Criada durante um regime tão contraditório, a Constituição é constantemente criticada por diversos grupos chilenos, que pedem pela modificação da Carta Magna. Mas, afinal, por que o texto escrito durante a Ditadura sobreviveu durante tanto tempo?
Poder em mãos
Tudo começou naquele ano de 1980, quando Jaime Guzmán decidiu criar uma Constituição que garantisse o poder às camadas mais conservadoras da sociedade. Mesmo que saíssem da liderança, elas ainda teriam suas vontades previstas por lei.
Com essas ambições, então, o texto foi redigido de uma forma que dificulta quaisquer alterações. Sendo assim, caso a Ditadura chegasse ao fim, os governos seguintes precisariam de um quórum bastante elevado para modificar alguma legislação. Algo inacreditável em pleno 2020.
Ainda nesse sentido, a Constituição chilena de 1980 também previa um sistema eleitoral binominal de deputados e senadores. Entre muitas outras, a legislação reforçou mais ainda a supressão de partidos políticos, favorecendo apenas os partidos de direita.

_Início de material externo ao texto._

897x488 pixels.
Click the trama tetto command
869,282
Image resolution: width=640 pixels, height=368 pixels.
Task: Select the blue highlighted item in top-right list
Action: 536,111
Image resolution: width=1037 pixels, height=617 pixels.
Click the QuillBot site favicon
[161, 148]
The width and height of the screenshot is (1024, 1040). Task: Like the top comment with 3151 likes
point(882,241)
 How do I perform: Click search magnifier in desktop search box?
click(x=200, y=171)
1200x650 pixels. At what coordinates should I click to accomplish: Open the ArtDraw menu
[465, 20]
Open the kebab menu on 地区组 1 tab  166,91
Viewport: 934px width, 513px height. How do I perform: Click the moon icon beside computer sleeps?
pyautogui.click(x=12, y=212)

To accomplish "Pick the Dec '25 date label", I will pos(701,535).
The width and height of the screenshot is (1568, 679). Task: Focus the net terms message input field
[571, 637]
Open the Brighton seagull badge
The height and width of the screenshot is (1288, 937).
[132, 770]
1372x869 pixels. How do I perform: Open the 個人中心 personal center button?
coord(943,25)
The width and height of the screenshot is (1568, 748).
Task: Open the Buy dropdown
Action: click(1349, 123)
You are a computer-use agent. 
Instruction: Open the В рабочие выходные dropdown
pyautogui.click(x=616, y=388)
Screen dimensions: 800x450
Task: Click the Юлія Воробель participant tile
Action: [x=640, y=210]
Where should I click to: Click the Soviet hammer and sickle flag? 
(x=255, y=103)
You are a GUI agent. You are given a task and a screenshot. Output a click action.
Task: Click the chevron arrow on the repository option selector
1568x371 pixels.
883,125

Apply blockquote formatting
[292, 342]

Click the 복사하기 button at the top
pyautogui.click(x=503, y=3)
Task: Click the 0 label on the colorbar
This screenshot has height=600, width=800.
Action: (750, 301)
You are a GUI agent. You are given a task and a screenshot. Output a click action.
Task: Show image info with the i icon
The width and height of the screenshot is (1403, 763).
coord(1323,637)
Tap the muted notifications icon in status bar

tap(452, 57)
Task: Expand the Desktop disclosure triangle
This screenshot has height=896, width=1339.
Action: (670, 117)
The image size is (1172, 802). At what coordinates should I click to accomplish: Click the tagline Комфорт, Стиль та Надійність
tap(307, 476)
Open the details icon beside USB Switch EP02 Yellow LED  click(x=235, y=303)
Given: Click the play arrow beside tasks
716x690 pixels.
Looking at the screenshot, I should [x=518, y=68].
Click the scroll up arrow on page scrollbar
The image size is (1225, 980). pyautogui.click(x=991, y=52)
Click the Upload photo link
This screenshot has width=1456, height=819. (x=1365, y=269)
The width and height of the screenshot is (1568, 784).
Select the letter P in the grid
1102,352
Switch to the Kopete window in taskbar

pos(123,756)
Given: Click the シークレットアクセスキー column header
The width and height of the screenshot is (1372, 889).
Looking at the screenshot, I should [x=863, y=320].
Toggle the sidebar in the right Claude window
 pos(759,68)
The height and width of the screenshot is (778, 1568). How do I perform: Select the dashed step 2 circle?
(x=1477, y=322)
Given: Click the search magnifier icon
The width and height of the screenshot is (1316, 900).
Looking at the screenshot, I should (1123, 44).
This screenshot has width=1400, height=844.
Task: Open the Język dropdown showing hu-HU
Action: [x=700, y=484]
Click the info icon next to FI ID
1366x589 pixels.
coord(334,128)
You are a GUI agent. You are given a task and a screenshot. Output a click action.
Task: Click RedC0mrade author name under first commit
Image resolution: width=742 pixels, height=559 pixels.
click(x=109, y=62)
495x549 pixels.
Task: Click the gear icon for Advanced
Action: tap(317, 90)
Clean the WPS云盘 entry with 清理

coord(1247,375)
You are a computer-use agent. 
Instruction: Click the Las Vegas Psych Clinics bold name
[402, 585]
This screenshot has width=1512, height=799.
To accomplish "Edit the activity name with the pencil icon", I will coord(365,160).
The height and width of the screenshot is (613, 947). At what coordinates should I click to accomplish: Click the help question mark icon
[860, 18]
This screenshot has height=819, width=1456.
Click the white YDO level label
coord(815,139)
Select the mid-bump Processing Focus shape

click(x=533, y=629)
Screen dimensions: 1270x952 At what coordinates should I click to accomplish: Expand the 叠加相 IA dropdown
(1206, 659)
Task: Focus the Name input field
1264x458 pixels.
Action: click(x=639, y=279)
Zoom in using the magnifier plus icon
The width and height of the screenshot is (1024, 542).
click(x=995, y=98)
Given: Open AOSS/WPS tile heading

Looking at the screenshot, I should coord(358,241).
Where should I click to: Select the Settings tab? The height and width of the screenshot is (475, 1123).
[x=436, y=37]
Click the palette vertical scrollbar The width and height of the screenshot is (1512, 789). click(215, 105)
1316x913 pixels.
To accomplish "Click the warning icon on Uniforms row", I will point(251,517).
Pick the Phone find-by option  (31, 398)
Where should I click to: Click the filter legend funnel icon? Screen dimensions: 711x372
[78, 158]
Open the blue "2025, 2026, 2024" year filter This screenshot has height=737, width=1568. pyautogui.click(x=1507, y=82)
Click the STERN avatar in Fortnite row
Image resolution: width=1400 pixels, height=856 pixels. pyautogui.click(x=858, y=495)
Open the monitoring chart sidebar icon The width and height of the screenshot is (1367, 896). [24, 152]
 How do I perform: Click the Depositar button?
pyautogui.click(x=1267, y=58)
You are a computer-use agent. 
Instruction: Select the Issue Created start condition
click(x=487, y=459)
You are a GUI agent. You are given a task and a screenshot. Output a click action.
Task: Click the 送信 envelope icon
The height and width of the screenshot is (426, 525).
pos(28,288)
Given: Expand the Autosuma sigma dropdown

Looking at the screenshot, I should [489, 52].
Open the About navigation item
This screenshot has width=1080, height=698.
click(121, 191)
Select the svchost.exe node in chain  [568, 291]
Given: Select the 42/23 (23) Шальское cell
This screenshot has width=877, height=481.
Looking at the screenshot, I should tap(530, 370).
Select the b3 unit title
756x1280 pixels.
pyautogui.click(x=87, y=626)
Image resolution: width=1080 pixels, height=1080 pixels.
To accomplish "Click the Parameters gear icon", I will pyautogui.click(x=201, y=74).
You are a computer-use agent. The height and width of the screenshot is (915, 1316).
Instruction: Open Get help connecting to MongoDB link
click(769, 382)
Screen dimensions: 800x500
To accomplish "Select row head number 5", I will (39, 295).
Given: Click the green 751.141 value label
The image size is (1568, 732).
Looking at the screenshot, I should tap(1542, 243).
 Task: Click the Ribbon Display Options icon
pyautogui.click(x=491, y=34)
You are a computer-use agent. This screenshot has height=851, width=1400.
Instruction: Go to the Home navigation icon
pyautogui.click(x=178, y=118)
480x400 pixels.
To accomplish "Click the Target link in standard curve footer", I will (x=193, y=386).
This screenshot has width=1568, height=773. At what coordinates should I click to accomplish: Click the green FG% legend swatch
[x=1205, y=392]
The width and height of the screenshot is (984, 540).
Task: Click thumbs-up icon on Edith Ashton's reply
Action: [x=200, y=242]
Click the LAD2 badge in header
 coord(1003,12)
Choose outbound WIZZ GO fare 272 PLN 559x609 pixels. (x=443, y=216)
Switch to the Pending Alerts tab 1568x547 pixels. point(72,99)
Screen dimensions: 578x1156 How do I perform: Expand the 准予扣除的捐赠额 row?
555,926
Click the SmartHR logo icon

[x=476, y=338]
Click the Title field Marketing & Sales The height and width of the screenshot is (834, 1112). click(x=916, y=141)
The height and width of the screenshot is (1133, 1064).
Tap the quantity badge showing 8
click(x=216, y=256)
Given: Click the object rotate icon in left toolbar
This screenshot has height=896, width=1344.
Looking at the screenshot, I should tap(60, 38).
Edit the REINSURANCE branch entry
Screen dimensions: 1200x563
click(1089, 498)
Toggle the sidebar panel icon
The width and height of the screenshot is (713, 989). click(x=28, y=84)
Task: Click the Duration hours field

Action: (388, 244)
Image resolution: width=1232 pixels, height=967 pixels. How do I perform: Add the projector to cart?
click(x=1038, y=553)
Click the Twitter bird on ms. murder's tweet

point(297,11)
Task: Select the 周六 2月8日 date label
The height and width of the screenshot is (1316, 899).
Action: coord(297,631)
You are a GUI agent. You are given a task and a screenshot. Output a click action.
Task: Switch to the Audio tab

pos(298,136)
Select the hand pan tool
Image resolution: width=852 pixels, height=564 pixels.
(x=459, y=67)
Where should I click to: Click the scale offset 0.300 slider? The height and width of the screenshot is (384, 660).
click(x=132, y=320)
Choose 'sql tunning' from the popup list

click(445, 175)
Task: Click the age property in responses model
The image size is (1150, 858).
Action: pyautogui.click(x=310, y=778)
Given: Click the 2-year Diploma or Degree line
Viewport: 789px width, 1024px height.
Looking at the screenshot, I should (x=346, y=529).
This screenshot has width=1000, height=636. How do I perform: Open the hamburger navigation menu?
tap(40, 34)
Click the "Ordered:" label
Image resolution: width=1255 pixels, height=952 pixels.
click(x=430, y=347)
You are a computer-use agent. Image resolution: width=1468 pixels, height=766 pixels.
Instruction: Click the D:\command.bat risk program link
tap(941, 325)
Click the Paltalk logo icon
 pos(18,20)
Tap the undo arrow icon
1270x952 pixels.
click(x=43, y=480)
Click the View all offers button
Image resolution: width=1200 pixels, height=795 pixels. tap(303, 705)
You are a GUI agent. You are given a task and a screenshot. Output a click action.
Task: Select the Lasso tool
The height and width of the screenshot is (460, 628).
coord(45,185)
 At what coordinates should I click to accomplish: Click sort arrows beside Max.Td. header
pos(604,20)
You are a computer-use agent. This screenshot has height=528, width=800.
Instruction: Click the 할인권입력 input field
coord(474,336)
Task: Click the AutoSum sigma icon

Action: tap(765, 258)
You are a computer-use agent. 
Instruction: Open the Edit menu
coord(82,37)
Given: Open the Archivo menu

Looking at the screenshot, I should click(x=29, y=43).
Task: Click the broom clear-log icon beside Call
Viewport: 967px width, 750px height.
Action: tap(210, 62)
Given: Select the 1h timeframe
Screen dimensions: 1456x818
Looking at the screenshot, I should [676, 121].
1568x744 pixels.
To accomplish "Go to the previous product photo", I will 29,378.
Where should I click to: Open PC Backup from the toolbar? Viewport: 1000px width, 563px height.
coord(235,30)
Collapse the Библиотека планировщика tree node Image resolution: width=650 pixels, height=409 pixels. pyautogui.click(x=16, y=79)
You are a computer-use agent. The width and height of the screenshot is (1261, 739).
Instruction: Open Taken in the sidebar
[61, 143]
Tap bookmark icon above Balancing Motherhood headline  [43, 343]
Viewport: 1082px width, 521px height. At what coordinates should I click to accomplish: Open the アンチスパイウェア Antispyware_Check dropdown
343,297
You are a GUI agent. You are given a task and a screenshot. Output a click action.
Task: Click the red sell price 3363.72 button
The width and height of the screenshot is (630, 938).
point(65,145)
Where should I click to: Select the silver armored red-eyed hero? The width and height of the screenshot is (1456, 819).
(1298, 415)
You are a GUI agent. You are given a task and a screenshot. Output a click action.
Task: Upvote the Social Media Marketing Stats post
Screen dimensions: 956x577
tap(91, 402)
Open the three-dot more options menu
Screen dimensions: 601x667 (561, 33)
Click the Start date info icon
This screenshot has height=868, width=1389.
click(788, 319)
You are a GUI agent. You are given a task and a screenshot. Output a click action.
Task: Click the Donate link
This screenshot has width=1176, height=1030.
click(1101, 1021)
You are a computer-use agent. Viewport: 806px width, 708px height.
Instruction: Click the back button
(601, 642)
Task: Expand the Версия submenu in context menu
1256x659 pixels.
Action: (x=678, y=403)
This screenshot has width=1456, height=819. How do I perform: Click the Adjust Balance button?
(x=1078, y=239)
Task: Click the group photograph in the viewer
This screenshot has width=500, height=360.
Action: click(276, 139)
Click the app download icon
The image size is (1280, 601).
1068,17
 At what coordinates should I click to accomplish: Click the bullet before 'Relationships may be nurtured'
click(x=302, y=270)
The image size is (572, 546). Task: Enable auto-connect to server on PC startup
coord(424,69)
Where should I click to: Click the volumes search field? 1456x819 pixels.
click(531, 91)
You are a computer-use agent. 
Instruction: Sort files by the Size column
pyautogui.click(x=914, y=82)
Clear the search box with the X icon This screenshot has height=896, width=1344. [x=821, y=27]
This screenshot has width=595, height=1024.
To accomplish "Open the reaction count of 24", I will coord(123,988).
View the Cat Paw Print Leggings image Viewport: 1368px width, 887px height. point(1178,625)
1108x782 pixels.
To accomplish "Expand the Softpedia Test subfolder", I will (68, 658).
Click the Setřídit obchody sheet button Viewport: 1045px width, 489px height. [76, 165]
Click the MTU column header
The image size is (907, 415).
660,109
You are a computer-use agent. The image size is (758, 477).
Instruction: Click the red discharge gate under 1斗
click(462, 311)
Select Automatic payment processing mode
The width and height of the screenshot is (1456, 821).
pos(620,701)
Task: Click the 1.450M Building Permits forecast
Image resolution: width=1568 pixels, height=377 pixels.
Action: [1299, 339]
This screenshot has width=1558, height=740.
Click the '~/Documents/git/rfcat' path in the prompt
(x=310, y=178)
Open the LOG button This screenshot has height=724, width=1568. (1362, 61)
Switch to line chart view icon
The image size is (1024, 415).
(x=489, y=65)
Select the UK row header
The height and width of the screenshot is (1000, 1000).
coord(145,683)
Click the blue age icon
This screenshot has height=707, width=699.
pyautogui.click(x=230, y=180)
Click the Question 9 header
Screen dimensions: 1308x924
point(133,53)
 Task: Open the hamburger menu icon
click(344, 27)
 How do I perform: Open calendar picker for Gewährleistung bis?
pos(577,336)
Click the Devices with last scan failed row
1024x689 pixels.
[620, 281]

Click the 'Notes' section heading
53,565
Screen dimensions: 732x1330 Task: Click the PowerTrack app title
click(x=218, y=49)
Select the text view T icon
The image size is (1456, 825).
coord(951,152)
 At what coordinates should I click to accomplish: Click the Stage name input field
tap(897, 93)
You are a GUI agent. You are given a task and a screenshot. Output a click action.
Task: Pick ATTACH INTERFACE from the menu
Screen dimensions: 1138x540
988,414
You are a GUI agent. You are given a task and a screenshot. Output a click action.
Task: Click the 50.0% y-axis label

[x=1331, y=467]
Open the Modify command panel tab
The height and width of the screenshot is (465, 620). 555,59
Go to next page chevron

Dificuldade de movimentação
Ao fim do governo de Pinochet, o Chile voltou a ser governado por partidos democráticos, não mais por um regime autoritário. Os novos líderes, no entanto, tiveram de aceitar a Constituição já vigente, ainda que ela tivesse sido escrita na Ditadura.
Desde 1980, então, a Carta Magna acabou sofrendo diversas emendas. Em 2005, por exemplo, uma grande reforma no texto retirou múltiplos princípios antidemocráticos do documento. Ficou decidido, por exemplo, que os senadores passariam por eleições.
Mais tarde, a socialista Michelle Bachelet, em seu segundo mandato presidencial, fez com que a eleição binominal fosse trocada por um sistema proporcional moderado. Assim, ela acabou por garantir uma maior representação de diversas forças políticas.
Próximos capítulos
Em 2018, o próprio presidente Sebastián Piñera afirmou que não permitiria a revisão do projeto de lei que pede pela reforma da Constituição, apresentado por Bachelet.
Os protestos populares no Chile começaram no final do ano passado, quando manifestantes protestaram contra o aumento do de preço das tarifas de transporte público. Com isso, o governo até chegou a endurecer a onda de manifestações com a Lei de Segurança de Estado, mas nem isso conteve o comportamento do povo.
O presidente Sebastián Piñera até voltou atrás pedindo perdão, e finalmente cancelou o aumento, mas, a resposta foi essa: o Chile permaneceu em chamas, em busca de mais. No último final de semana, os atos completaram um ano. A data foi marcada com incêndio causado por alguns manifestantes em duas Igrejas na Praça Itália.
Agora, com um forte movimento de manifestantes, que têm diversas reivindicações, o governo chileno convocou plebiscito para estudar a redação da Constituição. Um ato histórico que derruba a herança da ditadura marcada por episódios insólitos.
A aprovação tende visar a participação equitativa de mulheres na formulação da nova Constituição, e também a diminuir a desigualdade social no país que, apesar de deter a maior renda per capita da América Latina, é um fator social muito marcante no Chile.
Resta, então, acompanhar os próximos desdobramentos dessa saga legislativa.